Global tuberculosis incidence has declined marginally over the past
decade, and tuberculosis remains out of control in several parts of the
world including Africa and Asia. Although tuberculosis control has been
effective in some regions of the world, these gains are threatened by
the increasing burden of multidrug-resistant (MDR) and extensively
drug-resistant (XDR) tuberculosis. XDR tuberculosis has evolved in
several tuberculosis-endemic countries to drug-incurable or
programmatically incurable tuberculosis (totally drug-resistant
tuberculosis).
This poses several challenges similar to those
encountered in the pre-chemotherapy era, including the inability to cure
tuberculosis, high mortality, and the need for alternative methods to
prevent disease transmission. This phenomenon mirrors the worldwide
increase in antimicrobial resistance and the emergence of other MDR
pathogens, such as malaria, HIV, and Gram-negative bacteria. MDR and XDR
tuberculosis are associated with high morbidity and substantial
mortality, are a threat to health-care workers, prohibitively expensive
to treat, and are therefore a serious public health problem. In this
Commission, we examine several aspects of drug-resistant tuberculosis.
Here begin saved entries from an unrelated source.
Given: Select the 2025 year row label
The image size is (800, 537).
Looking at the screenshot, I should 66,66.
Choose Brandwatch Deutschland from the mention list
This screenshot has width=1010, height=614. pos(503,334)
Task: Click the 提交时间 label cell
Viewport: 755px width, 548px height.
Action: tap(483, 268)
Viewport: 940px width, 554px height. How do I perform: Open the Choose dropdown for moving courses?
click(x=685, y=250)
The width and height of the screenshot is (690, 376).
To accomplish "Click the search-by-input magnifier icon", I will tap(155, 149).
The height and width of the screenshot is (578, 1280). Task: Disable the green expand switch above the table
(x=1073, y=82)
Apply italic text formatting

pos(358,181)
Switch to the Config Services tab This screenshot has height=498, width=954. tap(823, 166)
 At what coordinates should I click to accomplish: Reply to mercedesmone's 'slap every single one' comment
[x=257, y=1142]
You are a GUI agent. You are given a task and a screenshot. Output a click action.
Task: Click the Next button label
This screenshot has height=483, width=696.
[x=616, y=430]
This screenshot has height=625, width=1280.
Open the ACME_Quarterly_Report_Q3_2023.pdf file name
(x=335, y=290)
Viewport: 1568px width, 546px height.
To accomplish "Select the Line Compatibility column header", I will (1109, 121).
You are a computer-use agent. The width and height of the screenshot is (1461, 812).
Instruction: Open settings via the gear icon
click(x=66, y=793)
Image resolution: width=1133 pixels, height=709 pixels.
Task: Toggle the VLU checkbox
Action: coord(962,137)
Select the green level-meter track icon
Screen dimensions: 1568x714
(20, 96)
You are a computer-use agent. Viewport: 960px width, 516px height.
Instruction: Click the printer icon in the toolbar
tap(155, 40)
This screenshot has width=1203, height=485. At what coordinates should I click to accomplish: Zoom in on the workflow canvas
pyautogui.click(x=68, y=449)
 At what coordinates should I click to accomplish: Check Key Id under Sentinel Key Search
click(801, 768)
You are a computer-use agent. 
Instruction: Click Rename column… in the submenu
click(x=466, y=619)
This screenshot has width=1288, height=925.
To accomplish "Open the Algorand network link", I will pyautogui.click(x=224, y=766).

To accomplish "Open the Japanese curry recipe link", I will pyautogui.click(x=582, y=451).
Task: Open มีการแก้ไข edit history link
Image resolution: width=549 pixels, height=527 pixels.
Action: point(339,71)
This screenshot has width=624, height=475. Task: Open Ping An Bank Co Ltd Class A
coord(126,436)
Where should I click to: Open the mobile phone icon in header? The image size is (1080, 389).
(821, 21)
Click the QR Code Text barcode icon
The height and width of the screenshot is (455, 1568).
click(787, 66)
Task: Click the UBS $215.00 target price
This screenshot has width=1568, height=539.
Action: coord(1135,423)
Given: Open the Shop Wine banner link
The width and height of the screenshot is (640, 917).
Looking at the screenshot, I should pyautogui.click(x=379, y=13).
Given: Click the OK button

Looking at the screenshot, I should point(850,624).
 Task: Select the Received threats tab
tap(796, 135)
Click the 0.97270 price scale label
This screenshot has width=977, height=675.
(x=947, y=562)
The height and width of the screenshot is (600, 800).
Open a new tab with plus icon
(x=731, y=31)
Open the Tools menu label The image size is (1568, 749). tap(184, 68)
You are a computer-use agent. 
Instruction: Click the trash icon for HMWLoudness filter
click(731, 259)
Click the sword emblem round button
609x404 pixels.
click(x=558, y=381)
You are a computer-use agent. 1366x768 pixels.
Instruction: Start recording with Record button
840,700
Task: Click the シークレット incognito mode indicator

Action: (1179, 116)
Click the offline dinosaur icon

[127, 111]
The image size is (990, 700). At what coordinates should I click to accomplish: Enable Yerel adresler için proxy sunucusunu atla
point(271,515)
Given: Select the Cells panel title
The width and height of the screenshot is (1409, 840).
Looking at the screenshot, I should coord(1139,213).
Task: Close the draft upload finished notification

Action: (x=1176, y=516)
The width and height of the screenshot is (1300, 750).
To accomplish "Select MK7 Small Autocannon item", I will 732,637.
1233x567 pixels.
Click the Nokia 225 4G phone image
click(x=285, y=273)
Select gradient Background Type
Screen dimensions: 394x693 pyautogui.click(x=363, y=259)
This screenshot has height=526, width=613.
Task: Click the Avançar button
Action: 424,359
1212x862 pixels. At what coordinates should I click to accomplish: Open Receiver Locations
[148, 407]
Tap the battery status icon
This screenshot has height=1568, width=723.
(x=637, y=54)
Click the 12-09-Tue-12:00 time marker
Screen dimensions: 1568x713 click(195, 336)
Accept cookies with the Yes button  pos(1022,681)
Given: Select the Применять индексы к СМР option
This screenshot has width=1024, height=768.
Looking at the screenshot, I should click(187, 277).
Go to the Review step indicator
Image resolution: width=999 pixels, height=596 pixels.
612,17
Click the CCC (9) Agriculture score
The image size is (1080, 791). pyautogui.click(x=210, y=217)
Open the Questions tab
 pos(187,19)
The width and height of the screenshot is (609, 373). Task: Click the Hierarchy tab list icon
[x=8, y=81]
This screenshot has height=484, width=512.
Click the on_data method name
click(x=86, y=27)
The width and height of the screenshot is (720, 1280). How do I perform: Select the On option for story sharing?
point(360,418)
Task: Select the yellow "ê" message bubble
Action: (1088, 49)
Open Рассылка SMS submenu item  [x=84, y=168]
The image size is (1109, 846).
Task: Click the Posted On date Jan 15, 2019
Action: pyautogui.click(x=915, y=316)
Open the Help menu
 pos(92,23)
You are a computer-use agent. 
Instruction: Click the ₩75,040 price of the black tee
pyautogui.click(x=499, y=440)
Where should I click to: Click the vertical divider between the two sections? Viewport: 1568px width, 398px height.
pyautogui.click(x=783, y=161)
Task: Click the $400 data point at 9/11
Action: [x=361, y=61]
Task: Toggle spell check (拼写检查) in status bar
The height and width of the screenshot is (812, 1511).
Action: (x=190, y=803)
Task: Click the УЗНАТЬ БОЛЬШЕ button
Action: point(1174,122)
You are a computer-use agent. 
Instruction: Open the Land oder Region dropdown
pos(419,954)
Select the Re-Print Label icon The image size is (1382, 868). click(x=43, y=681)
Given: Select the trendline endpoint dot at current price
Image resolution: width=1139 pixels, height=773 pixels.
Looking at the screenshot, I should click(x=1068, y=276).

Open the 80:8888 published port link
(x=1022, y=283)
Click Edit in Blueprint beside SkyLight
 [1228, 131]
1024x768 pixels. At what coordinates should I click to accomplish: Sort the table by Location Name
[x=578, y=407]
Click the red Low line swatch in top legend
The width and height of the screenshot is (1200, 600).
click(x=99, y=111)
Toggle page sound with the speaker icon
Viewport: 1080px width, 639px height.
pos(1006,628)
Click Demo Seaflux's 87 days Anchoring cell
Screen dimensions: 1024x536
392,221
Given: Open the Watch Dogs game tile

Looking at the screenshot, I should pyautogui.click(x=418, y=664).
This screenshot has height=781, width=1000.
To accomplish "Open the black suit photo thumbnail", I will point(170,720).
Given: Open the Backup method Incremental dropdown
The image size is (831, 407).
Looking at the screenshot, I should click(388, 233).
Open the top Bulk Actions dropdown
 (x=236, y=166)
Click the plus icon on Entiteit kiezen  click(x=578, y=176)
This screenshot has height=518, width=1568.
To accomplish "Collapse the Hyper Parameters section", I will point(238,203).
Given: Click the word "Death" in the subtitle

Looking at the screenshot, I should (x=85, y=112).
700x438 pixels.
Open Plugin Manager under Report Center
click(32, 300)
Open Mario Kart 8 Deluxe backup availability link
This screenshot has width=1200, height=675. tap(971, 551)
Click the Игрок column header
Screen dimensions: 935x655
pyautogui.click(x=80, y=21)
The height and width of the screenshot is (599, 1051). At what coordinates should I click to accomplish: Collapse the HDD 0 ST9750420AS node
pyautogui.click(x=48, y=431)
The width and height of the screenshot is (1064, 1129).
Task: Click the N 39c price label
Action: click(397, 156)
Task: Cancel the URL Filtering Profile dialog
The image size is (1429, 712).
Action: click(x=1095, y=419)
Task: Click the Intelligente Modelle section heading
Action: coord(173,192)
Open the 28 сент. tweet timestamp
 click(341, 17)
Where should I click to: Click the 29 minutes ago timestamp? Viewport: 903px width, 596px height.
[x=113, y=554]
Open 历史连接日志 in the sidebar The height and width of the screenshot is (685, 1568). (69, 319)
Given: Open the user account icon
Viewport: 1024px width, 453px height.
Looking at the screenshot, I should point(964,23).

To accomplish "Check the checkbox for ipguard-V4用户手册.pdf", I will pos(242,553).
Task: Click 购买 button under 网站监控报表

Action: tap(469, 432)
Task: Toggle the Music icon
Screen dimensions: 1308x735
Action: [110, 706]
The traditional view that acquired resistance to antituberculous drugs
is driven by poor compliance and programmatic failure is now being
questioned, and several lines of evidence suggest that alternative
mechanisms—including pharmacokinetic variability, induction of efflux
pumps that transport the drug out of cells, and suboptimal drug
penetration into tuberculosis lesions—are likely crucial to the
pathogenesis of drug-resistant tuberculosis. These factors have
implications for the design of new interventions, drug delivery and
dosing mechanisms, and public health policy. We discuss epidemiology and
transmission dynamics, including new insights into the fundamental
biology of transmission, and we review the utility of newer diagnostic
tools, including molecular tests and next-generation whole-genome
sequencing, and their potential for clinical effectiveness. Relevant
research priorities are highlighted, including optimal medical and
surgical management, the role of newer and repurposed drugs (including
bedaquiline, delamanid, and linezolid), pharmacokinetic and
pharmacodynamic considerations, preventive strategies (such as
prophylaxis in MDR and XDR contacts), palliative and patient-orientated
care aspects, and medicolegal and ethical issues.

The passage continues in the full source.